Le 1er-Mai rime avec muguet mais aussi jour férié, chômé et payé ! Et c’est avant tout une journée marquée par les luttes sociales. Son origine remonte au mouvement ouvrier de Chicago de 1886, lorsque des travailleurs américains se mobilisent pour obtenir la journée de travail de 8 heures.
Cette date s’est ensuite imposée comme un symbole international des revendications ouvrières. En France, elle devient dès la fin du XIXe siècle un temps fort de mobilisation sociale. Ce n’est qu’en 1942 que le 1er-Mai devient officiellement un jour chômé, sous le régime de Vichy. En 1948, le 1er mai est définitivement inscrit dans la loi comme jour férié, chômé et payé pour tous les salariés.
Mais derrière cette journée traditionnellement chômée, de nombreux salariés continuent de travailler. La loi autorise en effet certaines activités à fonctionner lorsqu’elles ne peuvent pas être interrompues.
Qui a actuellement le droit de travailler le 1er-Mai ?
Le 1er mai peuvent travailler uniquement les salariés des secteurs indispensables qui ne peuvent pas interrompre leur activité, comme la santé, la sécurité, les transports ou certains commerces essentiels.
Hôpitaux, hôtels ou encore usines dont les machines tournent en continu et ne peuvent pas être arrêtées sous 24 heures entrent dans le champ de cette dérogation. La législation ne cite pas les secteurs concernés.
Une tolérance pour les boulangers et fleuristes ?
Une position ministérielle, confirmée par Martine Aubry en 1986 alors qu’elle était directrice des relations du travail au ministère du Travail, indiquait que certains secteurs qui avaient le droit de déroger pour leurs salariés à la règle du repos dominical, comme la boulangerie, pouvaient aussi les faire travailler le 1er-Mai.
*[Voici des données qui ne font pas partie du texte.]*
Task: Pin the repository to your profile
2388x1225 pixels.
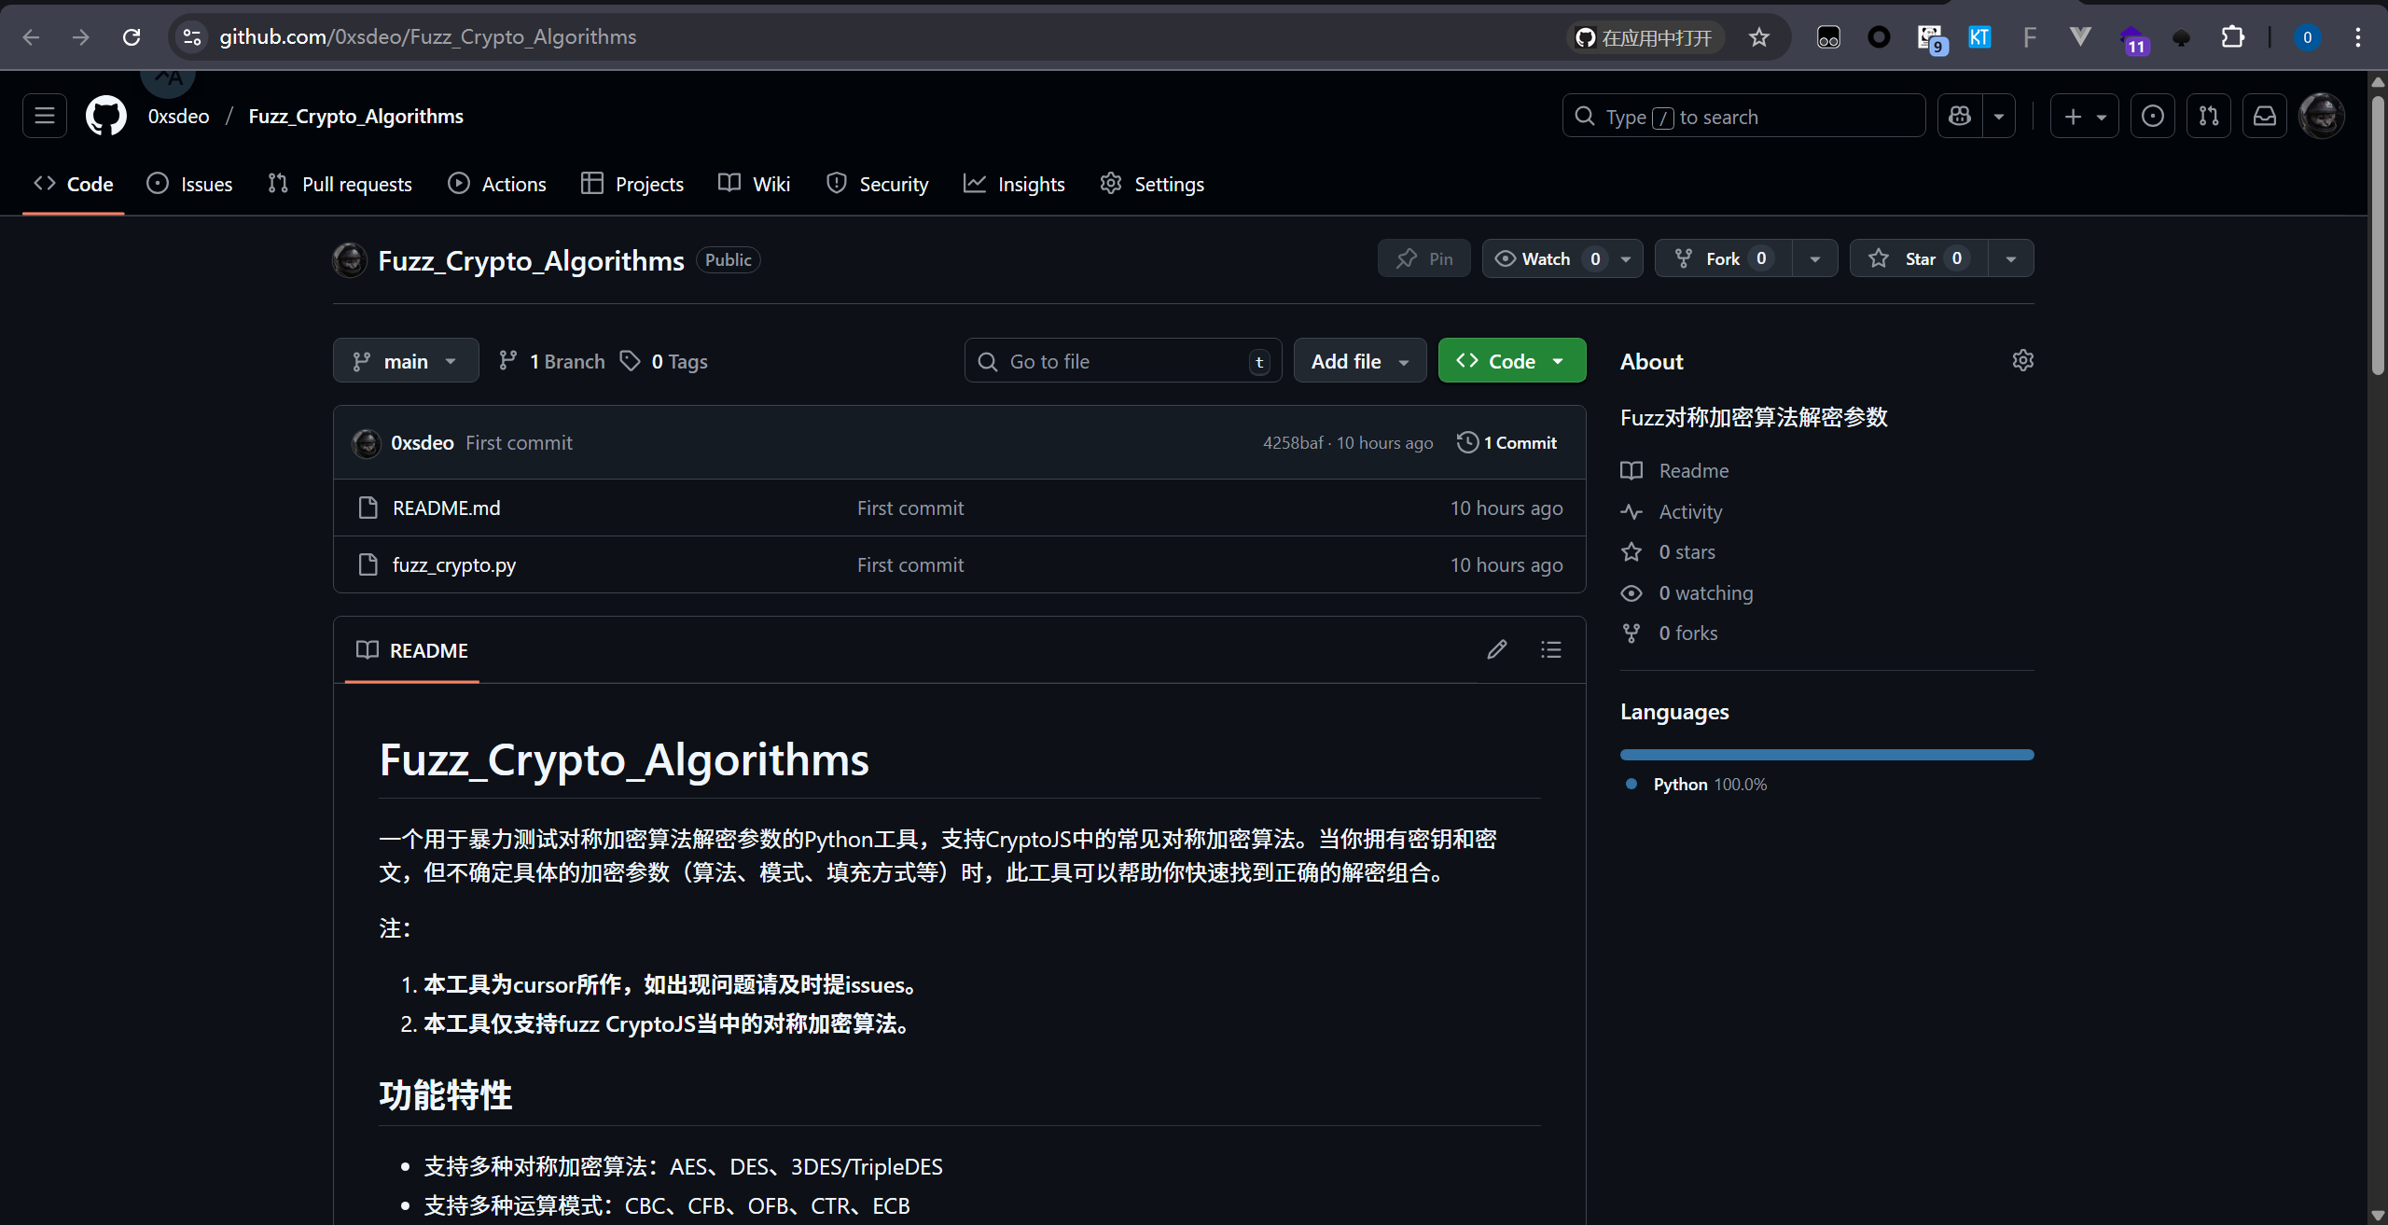Action: click(x=1424, y=258)
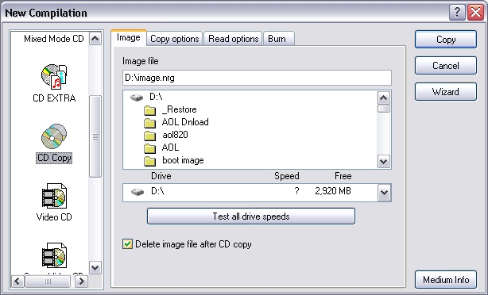
Task: Click the compilation list scroll up arrow
Action: [95, 39]
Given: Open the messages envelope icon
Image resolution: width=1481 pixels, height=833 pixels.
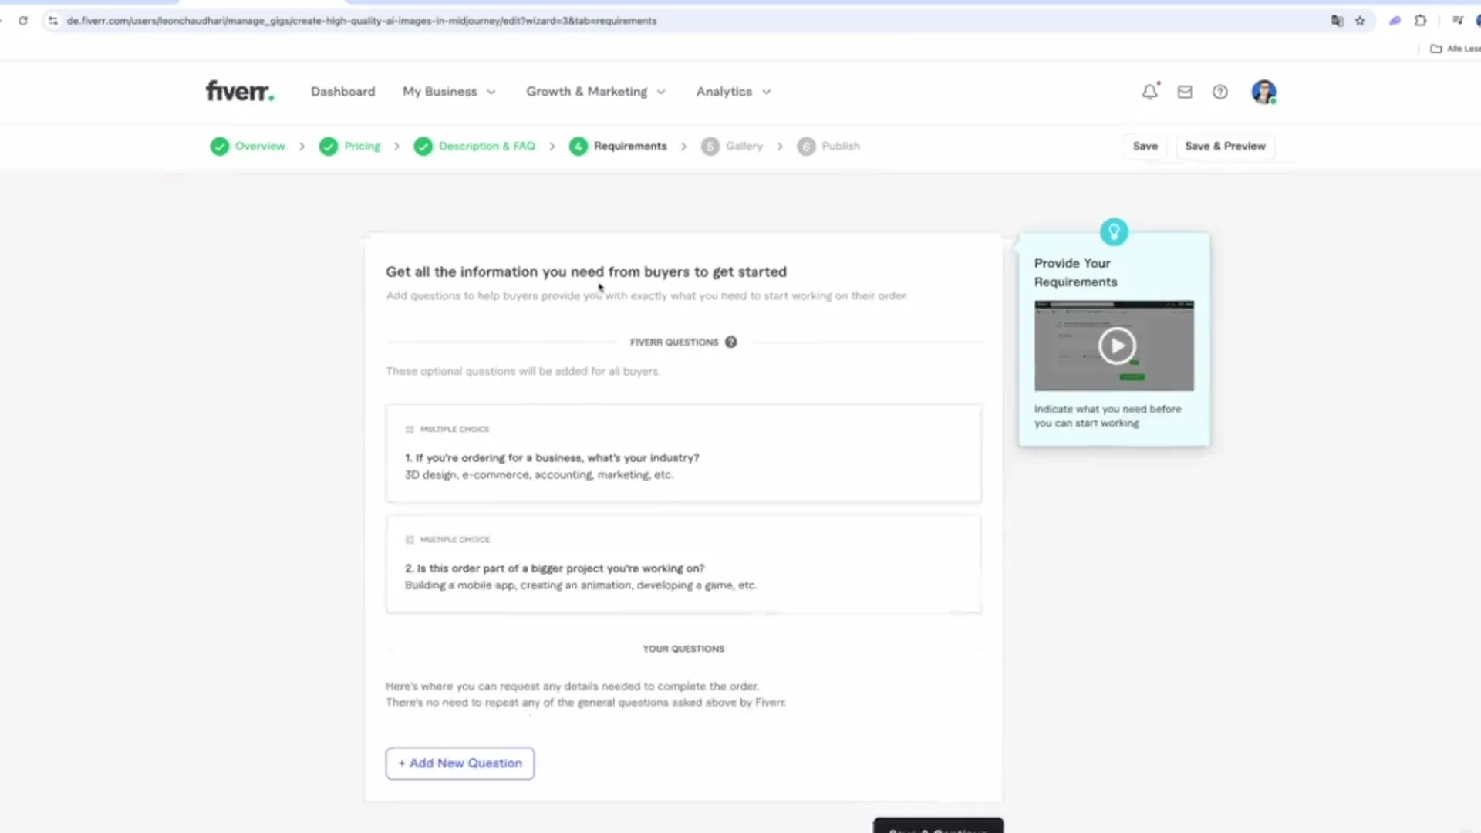Looking at the screenshot, I should coord(1185,92).
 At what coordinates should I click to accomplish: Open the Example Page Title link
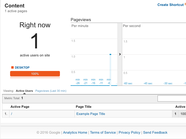pyautogui.click(x=90, y=114)
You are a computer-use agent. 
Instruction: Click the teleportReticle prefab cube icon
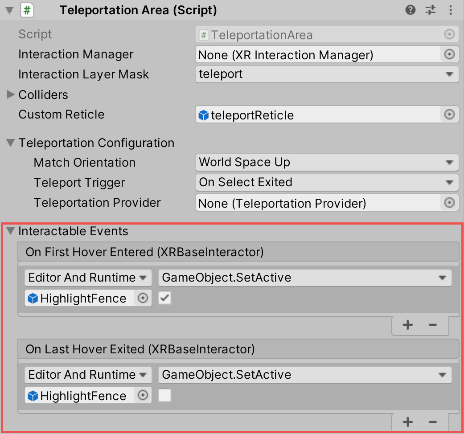(203, 115)
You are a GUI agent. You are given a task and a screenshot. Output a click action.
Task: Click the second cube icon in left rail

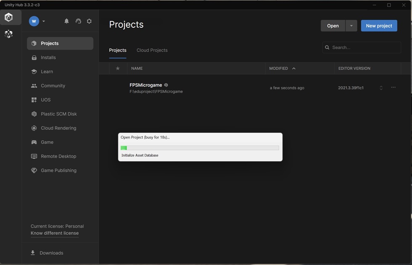pos(9,34)
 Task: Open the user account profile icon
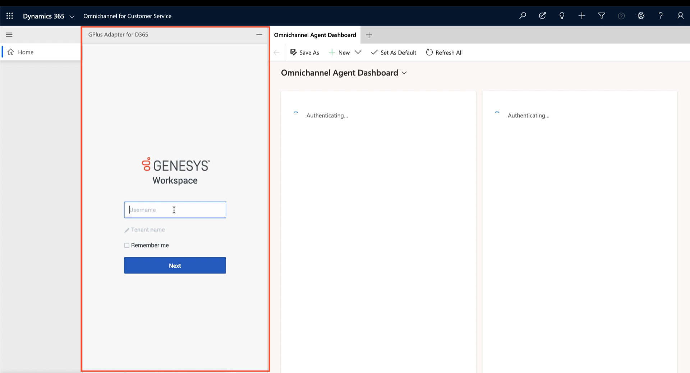(680, 16)
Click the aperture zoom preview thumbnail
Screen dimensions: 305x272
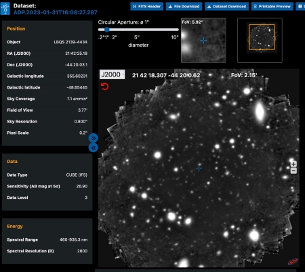click(x=203, y=41)
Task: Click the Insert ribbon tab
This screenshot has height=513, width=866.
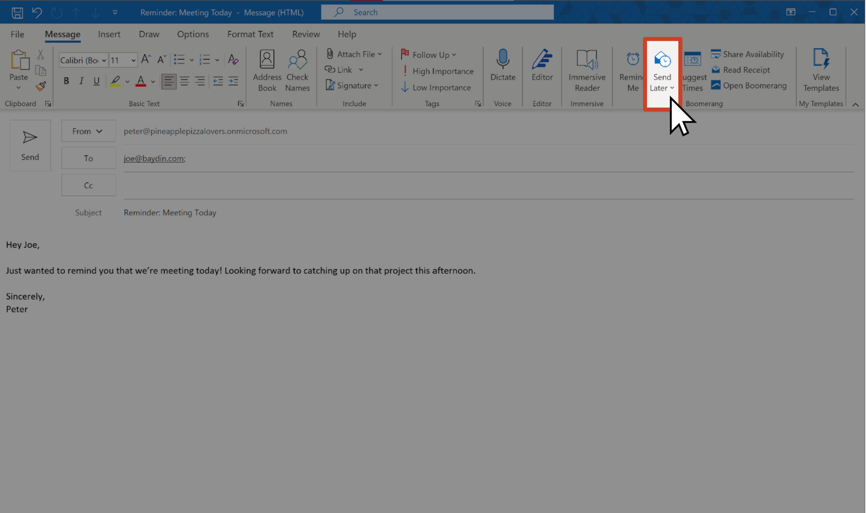Action: tap(109, 33)
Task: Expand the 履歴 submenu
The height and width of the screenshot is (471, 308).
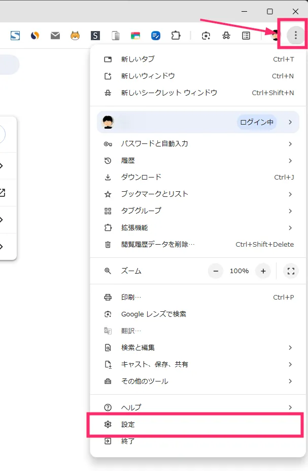Action: click(198, 161)
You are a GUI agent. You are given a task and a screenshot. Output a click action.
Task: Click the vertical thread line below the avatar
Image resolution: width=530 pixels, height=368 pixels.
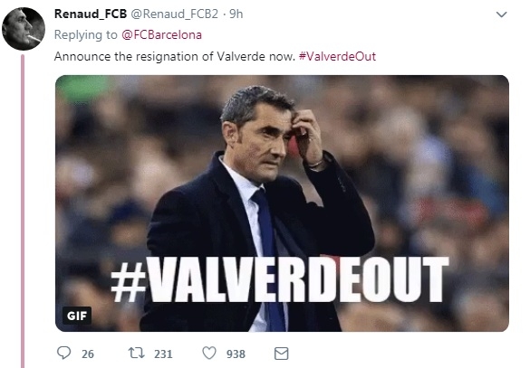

Cela a depuis été contredit par la Cour de cassation. Elle a tranché en 2006 contre l’idée d’une dérogation automatique pour le travail le 1er-Mai. Tout employeur qui veut faire travailler ses salariés ce jour-là doit pouvoir prouver qu’il ne peut interrompre son activité.
Les règles sur le travail le 1er-Mai ne concernent que les salariés. Un artisan boulanger ou fleuriste peut ouvrir sa boutique ce jour-là sans faire travailler ses employés.
Que prévoit le gouvernement pour 2027 ?
Le projet de loi annoncé mi-avril par le Premier ministre, Sébastien Lecornu, et présenté mercredi au Conseil des ministres, prévoit que « dans les conditions fixées par un accord de branche », les boulangers-pâtissiers artisanaux et les artisans fleuristes pourront faire travailler des salariés volontaires le 1er-Mai, avec une rémunération doublée.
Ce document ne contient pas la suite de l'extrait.